Boaters Express Concerns with Nauset Estuary

ORLEANS – Boaters, fishermen and others in the marine industry are worried about the economic impacts from shoaling.

The owners of Goose Hummock and Nauset Marine told Selectmen that boaters are leaving the town.

Goose Hummock rents 40 moorings from the town of Orleans on an annual basis. Owner Phil Howarth said things have changed drastically since he purchased the business six years ago.

“When I started at the shop we actually let 27 of them,” Howarth said. “I rented four this year. That’s the acute nature of my problem.”

Goose Hummock and Nauset Marine share in the care of about 100 moorings in the area.

“What I’m finding from our standpoint is a lot of our customers are coming to us to our counter and they say ‘what am I going to do down there?…I’m not going to put my boat in this year because I can’t get anywhere’,” said Ron Deschamps, the owner of Nauset Marine.

The town, working with the Woods Hole Group, is exploring a dredging project from the town landings in Nauset Estuary out towards the harbor entrance.

The project was originally brought to the town by fishermen and shellfishermen to make it easier, quicker and safer to navigating from the town landing.

“Since we started this work, as you know, there has been continued shoaling in that channel behind the barrier beach and there is still a very real need to get this project done,” said Leslie Fields, a consultant from the Woods Hole Group.

Fields said the purpose of a dredging project would be to improve navigation and public safety for boaters.

A feasibility study conducted identified a number of dredging methods for the area.
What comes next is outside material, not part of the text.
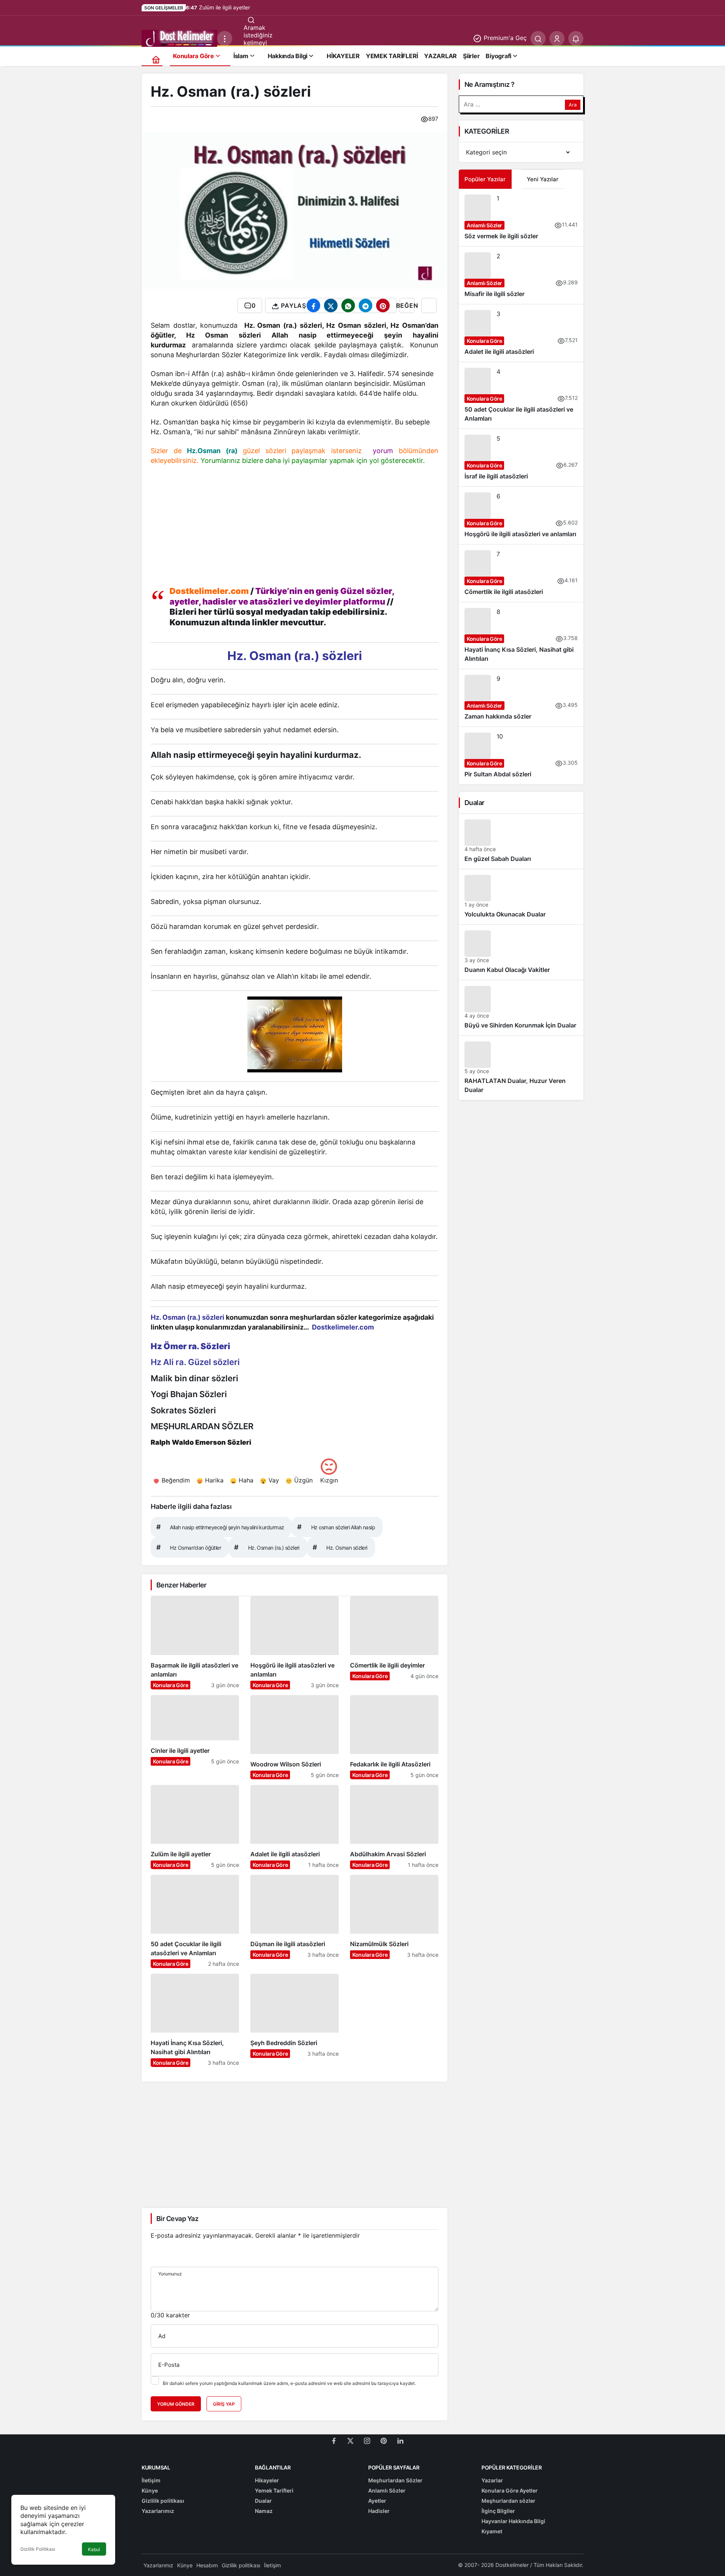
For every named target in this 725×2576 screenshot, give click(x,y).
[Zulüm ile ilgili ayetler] (195, 1827)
For the outer part of the channel, they would like to use the Barnstable County Dredge, a hydraulic dredge, with a direct pump to Nauset Beach or a temporary dewatering area on the barrier beach. That material would then be later transported to Nauset Beach.

Mechanical dredging would be used for the inner part of the channel. That material would be dewatered at Goose Hummock and then trucked to an upland site and used for beach nourishment for Orleans beaches in need.

Officials were originally looking at dredging a channel that is 100 feet wide and dredged to minus 5 feet at mean low water.

“With those dimensions and this layout the original calculations were that we needed to dredge about 80,600 cubic yards of material,” Fields said.

The project would require several permits and would most likely not begin for at least 3 years.

Selectmen Mark Mathison hopes the permitting process can be expedited because of the economic disaster that could be caused by the continued shoaling.